JOHANNESBURG - Tired of African films that make audiences want to slit their wrists, the director of the continent's top Oscar contender has opted for a universal tale of triumph over AIDS, poverty and violence.
The South African-British film "Tsotsi," a raw but redemptive story about a Johannesburg gang leader, won the People's Choice award at the Toronto festival and is tipped for a foreign-language Oscar nomination.
While "Tsotsi" -- township slang for "gangster" -- addresses head-on the violence of post-apartheid South Africa, director Gavin Hood wanted to avoid the despondency that so often characterizes movies about the world's poorest continent.
"My parents have been car-jacked, I have been mugged, we all know what it is like," Hood told Reuters in an interview. "But do you write a story about the way it is, or the way it should, or could, or needs to be?
"If you write a story about how it is, then your audience leaves wanting to slit their wrists."
"Tsotsi" -- touted by film critics as Africa's answer to Brazil's award-winning "City of God" about gang warfare in the favelas of Rio -- traces five days in the life of an abandoned AIDS orphan who has resorted to ruthless violence.
After stealing a woman's BMW at gunpoint, lead character Tsotsi discovers a baby in the back seat and is faced with a choice that will change his life forever.
ELEPHANT IN THE ROOM
"Tsotsi" crowns a wave of acclaimed films made in or about Africa, such as Zulu-language "Yesterday" and "Hotel Rwanda," which both won Oscar nominations and Xhosa film "U-Carmen eKhayelitsha" which took top honors at the Berlin Festival.
A modern adaptation of the anti-apartheid play by Athol Fugard, "Tsotsi" is set in the notorious Johannesburg township of Soweto and is distinctively South African.
The film's dialogue is in township slang, a blend of South Africa's 11 official languages with nicknames thrown in for beer, cars, weapons and sexual positions, that has grown out of the country's huge black townships.
HIV/AIDS -- which affects one in nine adults in Africa's richest country -- is "the elephant in the room," says Hood, and crime dominates the plot, reflecting South Africa's reputation as one of the most crime-ridden places on earth.

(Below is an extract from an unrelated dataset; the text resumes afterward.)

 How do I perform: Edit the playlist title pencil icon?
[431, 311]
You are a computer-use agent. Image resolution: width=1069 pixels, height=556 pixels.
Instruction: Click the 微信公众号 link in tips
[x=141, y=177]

The film examines the huge gap between rich and poor in a country where vast gated mansions sit alongside sprawling shanty towns, replacing the chasm between black and white 11 years after the end of apartheid.

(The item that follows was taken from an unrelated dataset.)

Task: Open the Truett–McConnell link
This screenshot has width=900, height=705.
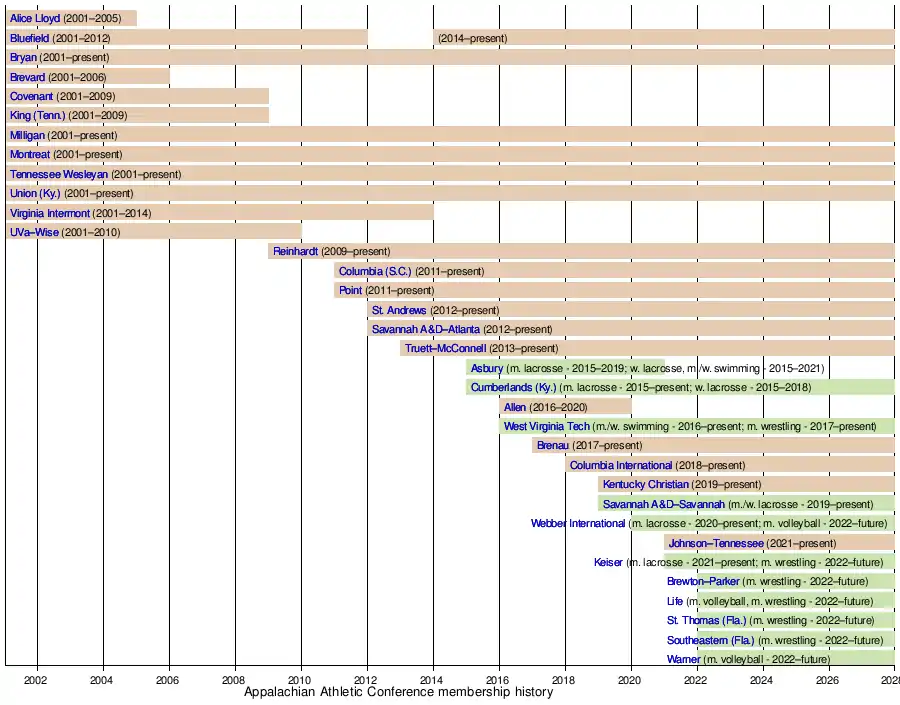Action: tap(445, 348)
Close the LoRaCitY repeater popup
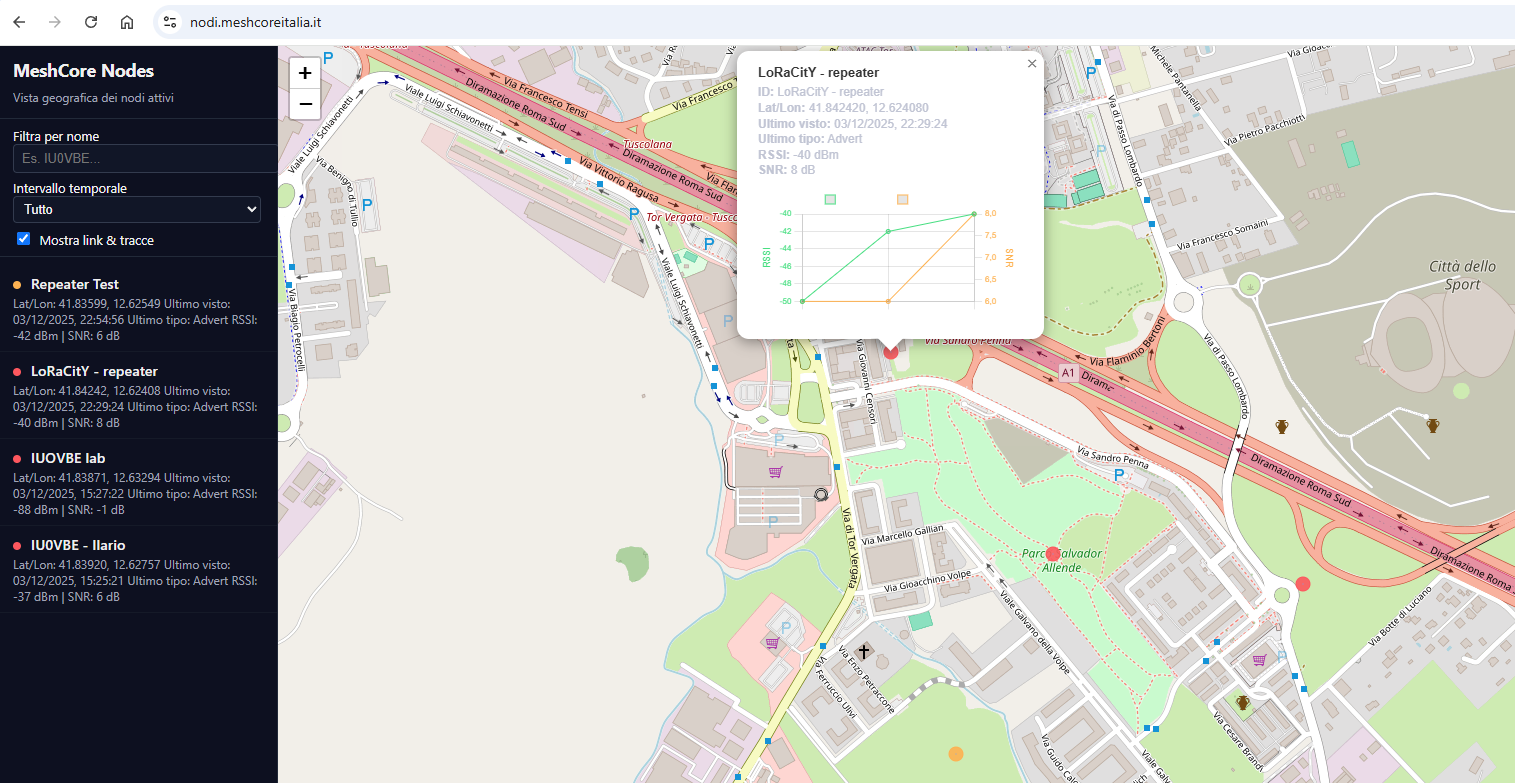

"My feeling on a political level is that none of us in Johannesburg can live in isolation," said Hood. "We have to step outside beyond our gates and walls."
However, Hood aims to impart what few African films have done previously -- a universal message for a global audience more attuned to the romantic comedies of Hollywood than the squalor and suffering of urban Africa.
"This is a universal parable that grows out of the place in which it is set," said Hood. "I didn't want HIV and class to overshadow the movie. These issues are there...but I think people are connecting with the humanity.
"After all, with a different throw of the dice, you or I could be like Tsotsi."